Collected data entries:
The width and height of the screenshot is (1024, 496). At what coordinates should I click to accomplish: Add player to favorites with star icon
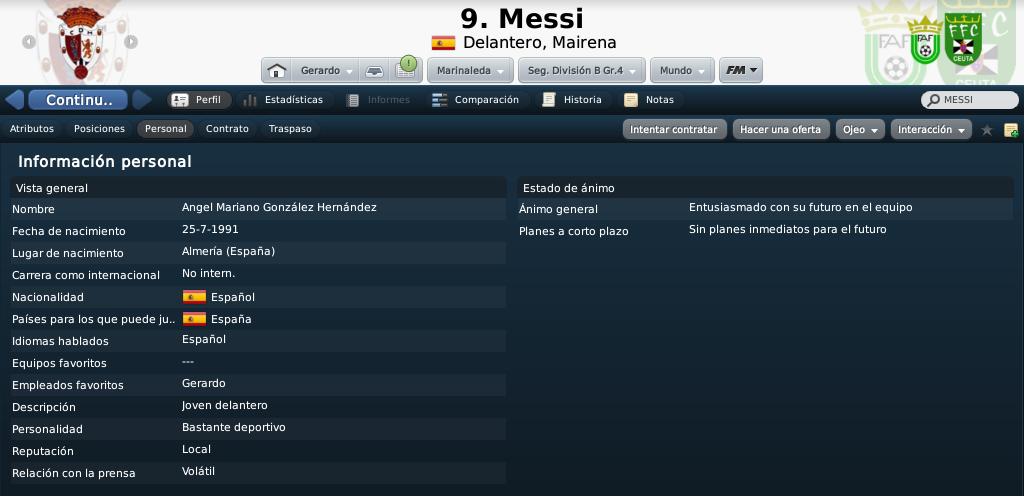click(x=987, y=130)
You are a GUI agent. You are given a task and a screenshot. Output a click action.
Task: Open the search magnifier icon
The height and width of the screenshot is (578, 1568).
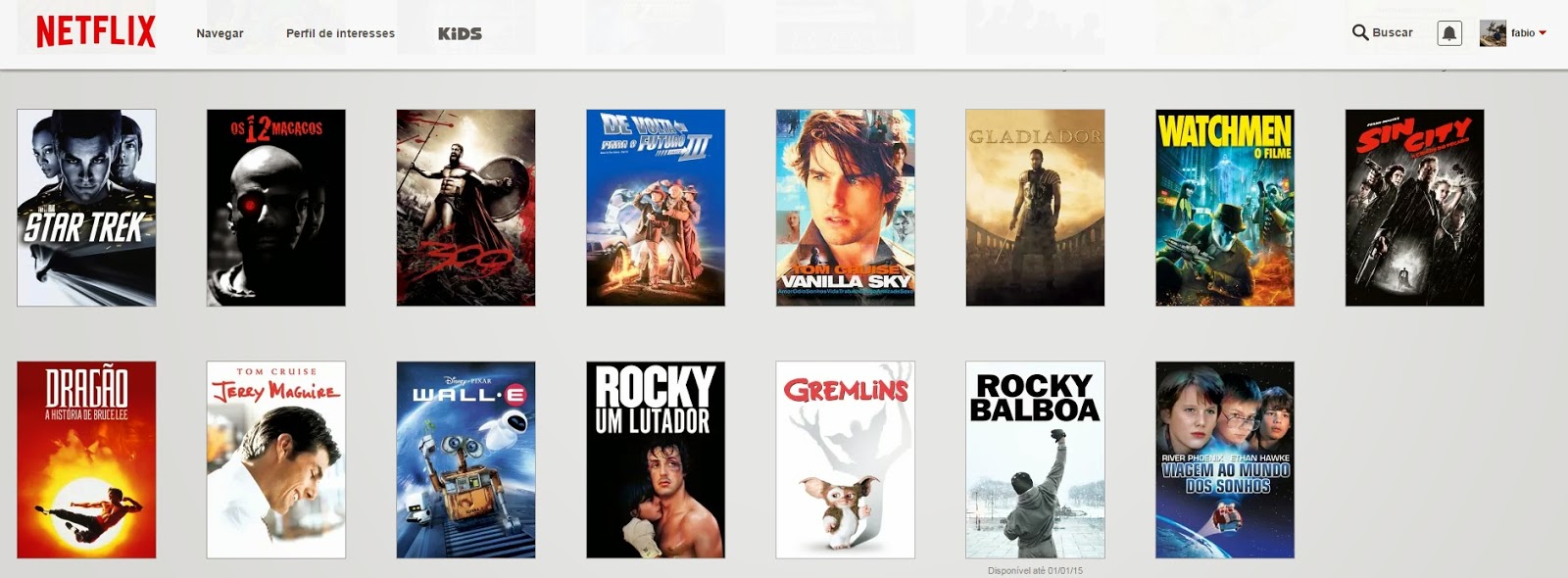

TRY IT: Only the records, copied exactly and free of pictures, belong in the answer.

SOLVED PROBLEM:
The width and height of the screenshot is (1024, 496). At what coordinates should I click to accomplish: Add player to favorites with star icon
click(x=987, y=130)
You are a GUI agent. You are given a task and a screenshot. Output a click action.
Task: Open the search magnifier icon
The height and width of the screenshot is (578, 1568).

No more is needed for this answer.